The travelling salesman's problem:

Definition: Given a number of cities on a plane, find the shortest path through which one can visit all of the cities.

In contrast to using recursion to try all the different possibilities, we are going to approximate the solution using a Kohonen SOM, which organizes itself like a elastic rubber band. The basic idea of this solution is to start out with a elastic net in a random orientation:
 (Fig.1) A randon ring.

The algorithm is to choose a random city each time, and pull the point on the net that is closest to the city towards the city:
 (Fig.2) A point pulled towards Vashon Island brings the net closer to the city.

Since the net is elastic, each pull changes the shape of the net. After many pulls for different cities, the net eventually converges into a ring around the cities. Given the elastic property of the ring, the length of the ring tends to be minimized. This is how the TSP can be approximated.

The details:

As in simple competitive networks, the weight vectors of the networks are randomly assigned at the beginning in SOM's. Another similarity is that SOM also identifies the winner (the perceptron whose weight vector is closest to the input vector) every time an input vector is presented. The only difference is that while in simple competitive networks only the winner learns, in SOM's all nodes learn, but the rate of learning varies inversely with the node's physical distance from the winner.

The Kohonen SOM used in solving the TSP has the following structure:
 (Fig.3) A Kohonen net with a ring-shaped top layer.

Recall the elastic rubber-band model mentioned above, such a ring shaped map simulates a rubber-band if we consider the weight vectors as points on a plane. We can join these points together according to the position of their respective perceptron in the ring of the top layer of the network.

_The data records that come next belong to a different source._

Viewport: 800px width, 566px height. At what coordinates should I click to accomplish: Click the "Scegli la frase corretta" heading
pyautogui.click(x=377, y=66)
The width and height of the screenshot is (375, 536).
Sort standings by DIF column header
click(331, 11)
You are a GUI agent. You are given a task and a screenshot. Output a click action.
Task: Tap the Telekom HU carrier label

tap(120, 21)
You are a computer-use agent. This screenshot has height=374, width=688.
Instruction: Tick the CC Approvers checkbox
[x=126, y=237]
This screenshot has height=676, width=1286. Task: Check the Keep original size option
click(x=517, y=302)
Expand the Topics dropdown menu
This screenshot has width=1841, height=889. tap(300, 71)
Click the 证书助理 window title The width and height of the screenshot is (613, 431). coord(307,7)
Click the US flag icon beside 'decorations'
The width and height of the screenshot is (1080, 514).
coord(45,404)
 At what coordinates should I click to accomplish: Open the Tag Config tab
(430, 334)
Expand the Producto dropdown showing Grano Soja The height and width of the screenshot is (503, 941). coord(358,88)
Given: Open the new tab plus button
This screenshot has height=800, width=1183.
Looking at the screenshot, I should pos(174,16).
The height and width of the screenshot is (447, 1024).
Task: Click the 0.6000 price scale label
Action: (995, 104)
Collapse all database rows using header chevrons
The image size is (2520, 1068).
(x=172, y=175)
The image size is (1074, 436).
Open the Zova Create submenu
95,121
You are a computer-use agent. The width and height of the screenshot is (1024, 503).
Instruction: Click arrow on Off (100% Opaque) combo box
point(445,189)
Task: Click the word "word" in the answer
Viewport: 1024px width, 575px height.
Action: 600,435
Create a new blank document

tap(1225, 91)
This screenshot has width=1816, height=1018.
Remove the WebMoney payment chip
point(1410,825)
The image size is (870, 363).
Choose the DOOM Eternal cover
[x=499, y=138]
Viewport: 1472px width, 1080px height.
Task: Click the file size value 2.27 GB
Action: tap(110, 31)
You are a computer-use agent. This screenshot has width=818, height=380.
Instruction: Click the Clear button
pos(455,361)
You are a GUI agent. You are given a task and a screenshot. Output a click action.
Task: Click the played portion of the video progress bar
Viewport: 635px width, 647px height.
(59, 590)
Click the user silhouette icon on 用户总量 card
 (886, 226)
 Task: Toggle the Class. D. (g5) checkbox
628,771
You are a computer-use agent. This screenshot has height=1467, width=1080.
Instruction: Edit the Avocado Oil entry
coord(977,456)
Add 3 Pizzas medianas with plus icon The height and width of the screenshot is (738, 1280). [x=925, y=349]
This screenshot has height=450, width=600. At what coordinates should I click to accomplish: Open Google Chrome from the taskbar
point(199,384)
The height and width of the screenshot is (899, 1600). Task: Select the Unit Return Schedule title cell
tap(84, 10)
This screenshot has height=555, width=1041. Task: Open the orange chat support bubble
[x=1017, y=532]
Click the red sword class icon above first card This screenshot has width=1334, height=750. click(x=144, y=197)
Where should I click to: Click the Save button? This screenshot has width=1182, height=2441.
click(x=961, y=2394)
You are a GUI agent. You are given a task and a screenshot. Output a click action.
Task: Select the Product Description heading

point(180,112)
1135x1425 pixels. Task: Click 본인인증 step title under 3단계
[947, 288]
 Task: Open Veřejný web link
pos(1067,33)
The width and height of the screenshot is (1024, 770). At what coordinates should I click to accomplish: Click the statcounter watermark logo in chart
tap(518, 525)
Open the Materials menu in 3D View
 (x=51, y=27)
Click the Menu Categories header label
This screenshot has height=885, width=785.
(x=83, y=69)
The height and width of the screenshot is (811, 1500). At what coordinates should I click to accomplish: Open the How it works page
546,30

Suppose the coordinates of a city (x, y) is presented as the input vector of the network, the network will identify the weight vector closest to the city and move it and its neighbors closer to the city. In this manner, the weight vectors behave as points on a rubber band and each "learning" is analogous to pulling the closest point of the band towards a city. The rule that the amount of learning varies inversely with the physical distance between the node and the winner is what leads to the elastic property of the rubber band.